May be it is an unpopular opinion however I tend to think that INTERSECT vs INTERSECT ALL and the same for others for set and bag semantics is defined for rows and hardly could be applied for collections. I failed to find standard approach for collections like arrays (I mean in SQL Standard). Probably that is one of the reasons we could see a number of vendors are handling this differently. From one side we could say that we should follow the same approach as for rows. The problem I see here is that by default we will remove duplicates however what should we do if we want to keep them? There is no well known vendor providing both array_intersect and array_intersect_all or keep/remove duplicates  as a parameter. At the same side if we keep duplicates then we will still be able to cover both cases: we can do for case with duplicates

array_intersect(array1, array2)

and for case without

array_distinct(array_intersect(array1, array2))

Yes, array_union looks like an exception here, however if we compare against vendors then it is a global exception just because there is a nice synonym which is used for another function array_concat, and as you can see again it doesn't follow approach for rows since it is not something like array_union_all. Thus if we want to concatenate arrays without duplicates we use array_union and for the case with duplicates we could use array_concat. The problem is that not every function has such a workaround.

snuyanzin avatar May 10 '24 19:05 snuyanzin

I failed to find standard approach for collections like arrays (I mean in SQL Standard).

Same. I don't think it's documented anywhere.

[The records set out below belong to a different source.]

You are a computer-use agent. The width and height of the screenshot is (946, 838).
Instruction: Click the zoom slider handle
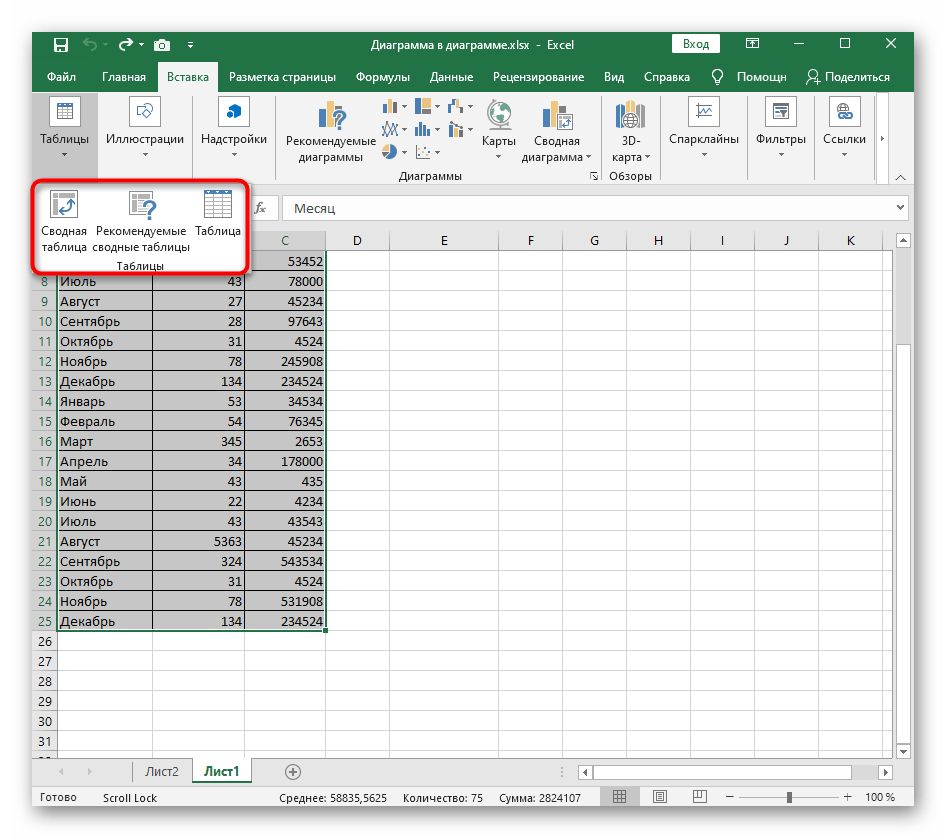point(790,797)
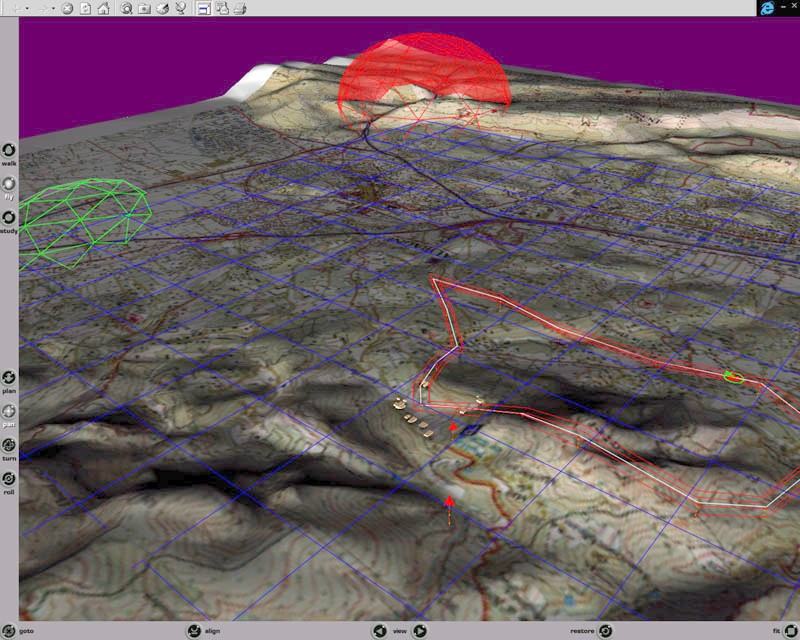Click the restore viewpoint icon
The height and width of the screenshot is (640, 800).
pos(606,631)
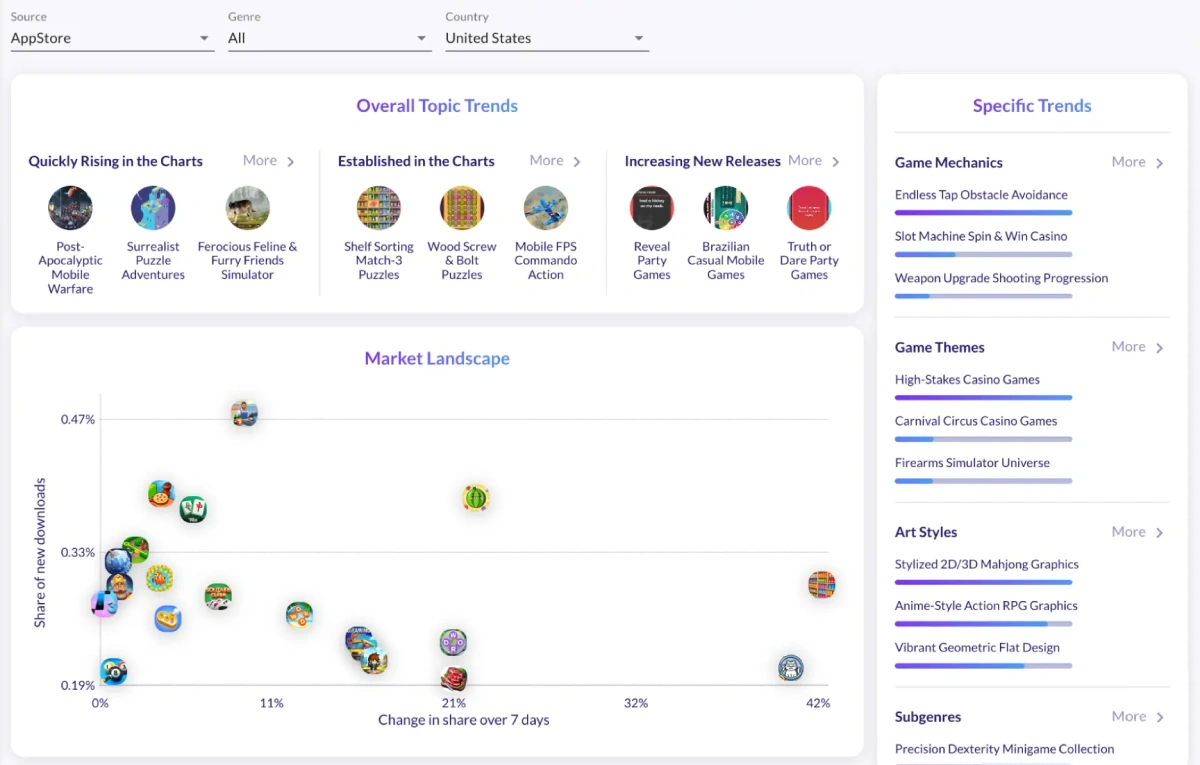
Task: Click the watermelon game bubble in Market Landscape
Action: tap(476, 498)
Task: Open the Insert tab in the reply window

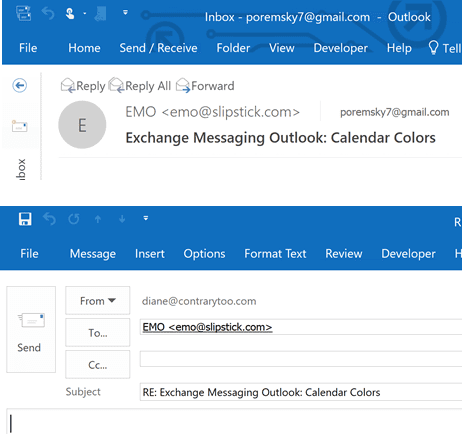Action: pyautogui.click(x=150, y=254)
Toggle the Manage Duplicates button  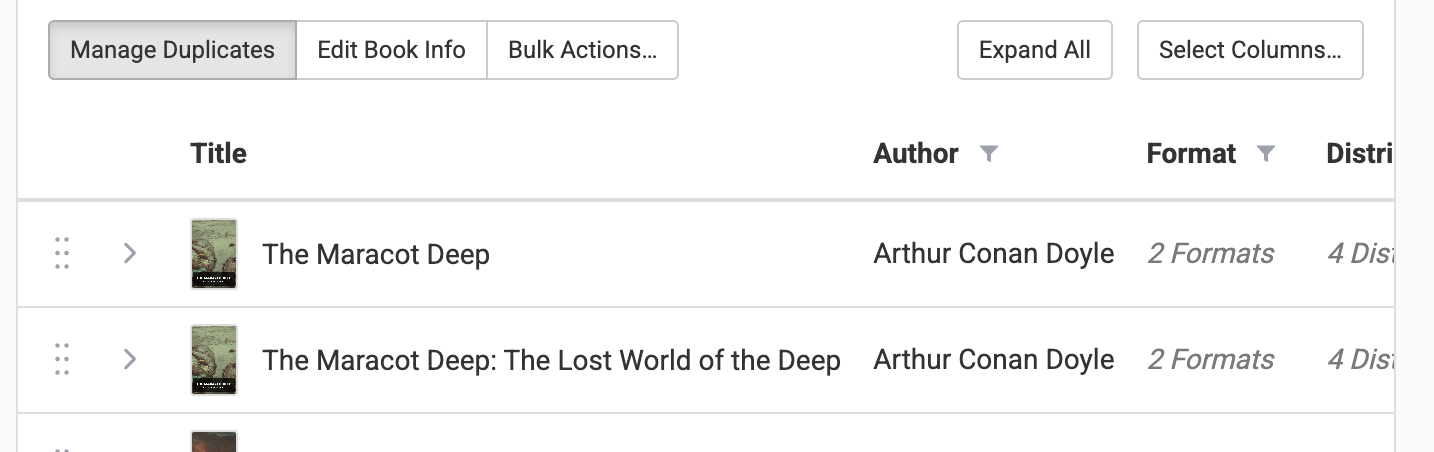172,50
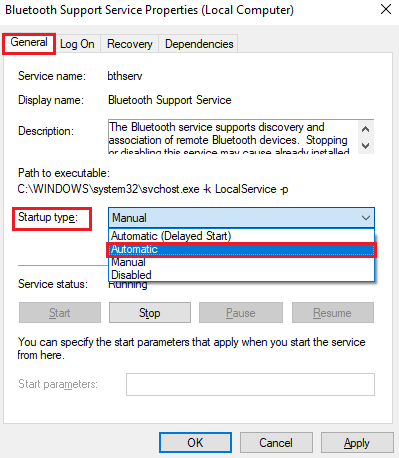
Task: Click the description scroll down arrow
Action: tap(366, 146)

So how do we come to a conclusion (given that the 1.20 release date is coming to us rather quickly)?

MartijnVisser avatar May 21 '24 11:05 MartijnVisser

Based on what I mentioned above how about following multi-set semantics like Snowflake by default then it will allow to cover more cases (with and without duplicates)?

array_union/array_concat will remain as exception since it looks like and exception across lots of the vendors

snuyanzin avatar May 21 '24 12:05 snuyanzin

@snuyanzin @MartijnVisser Why do we necessarily have to align our semantics with Snowflake?

i found spark/presto/doris/starrocks/max_compute all follow the semantics with duplicate. I personally still think that aligning behavior with the majority of vendors might be better, as it would not cause too much confusion for users when they switch to a different engine. Unless the behavior is very unreasonable, we should need to change the semantics. What do you think?

https://prestodb.io/docs/current/functions/array.html#array_intersect https://doris.apache.org/docs/1.2/sql-manual/sql-functions/array-functions/array_intersect/ https://www.alibabacloud.com/help/en/maxcompute/user-guide/array-intersect https://github.com/StarRocks/starrocks/blob/fb36000ee72588c8b4db196292c2acb40f306109/be/src/exprs/array_functions.cpp#L1435

liuyongvs avatar May 22 '24 01:05 liuyongvs

@snuyanzin @MartijnVisser Why do we necessarily have to align our semantics with Snowflake?

as it was mentioned above the main reason is that multi-set semantics (Snowflake) allows to handle cases with duplicates e.g.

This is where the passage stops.